• **SUPPLIED PASSAGE**
Jackfruit "ribs," gumbo with vegan shrimp, and a crowd-favorite Buffalo Chick'n Mac made with a cashew-based vegan mac and cheese and house-made vegan "chicken" all top the menu, along with classic sides of collard greens, cornbread, and baked beans, priced to be as affordable as possible. Through COVID restrictions, Durrah has made his vegan plates available through pick-up and delivery. While the business is on temporary hiatus, he has plans to open up again soon, bigger than before.     

"It's becoming less of a misconception, that veganism is just for white folks." said Durrah. "We have so many different influencers showing that it could be done by people of all colors."  

"There seems to be an agenda to basically make the cheap and non-nutritious foods more predominant in lower income communities," said Durrah. His observations are correct—numerous studies have found that fast food companies disproportionately advertise in predominantly Black communities, especially to children, and that there is a higher density of fast food restaurants in Black neighborhoods than white neighborhoods.

Making Compton Vegan based in his hometown was especially important to Durrah, to offer an alternative to the readily available fast food in the neighborhood. Even in the beginning of Durrah's personal journey to eliminating all animal products from his diet, Durrah lamented the fact that to get to healthier alternatives, he would have to drive miles to find the nearest health foods store such as Trader Joe's, Sprouts or Whole Foods, when in whiter neighborhoods, these grocery stores where fresh organic produce and plant-based alternatives were widely available, were much more accessible.

• **ASSIGNMENT**
Continue the article about Compton Vegan above from the point where it ends.

• **THE DATA**
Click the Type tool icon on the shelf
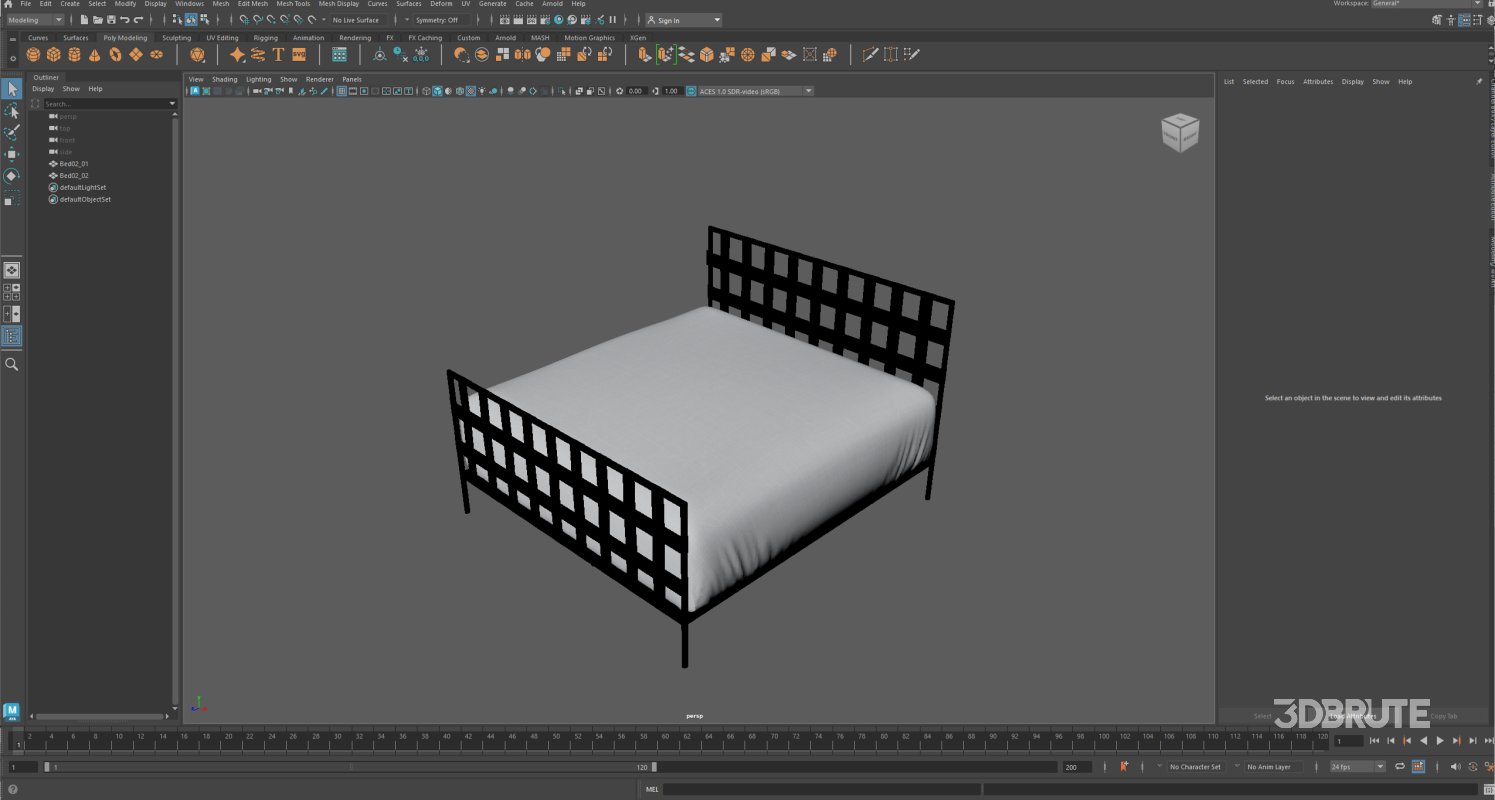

• **OUTPUT FOR THIS TASK**
"We have elders in our families that are affected by a bunch of different health issues, and a lot of the health issues that they're facing on a daily basis is attributed to the things that they've been eating their whole lives," Durrah said. His goal: "Try to reverse some of the generational curses that have plagued our community for hundreds of years." 

Health is Durrah's personal priority, but all facets of veganism have resonated with him and become part of his message. "Plant-based for the animals. Plant-based for the planet. Plant-based for me." 

"I know that I probably won't be able to change everybody's perspective on what we should or shouldn't be eating," he said, "but if I'm able to just shed light on the fact that there are other choices out there, then I feel like I'm doing my job."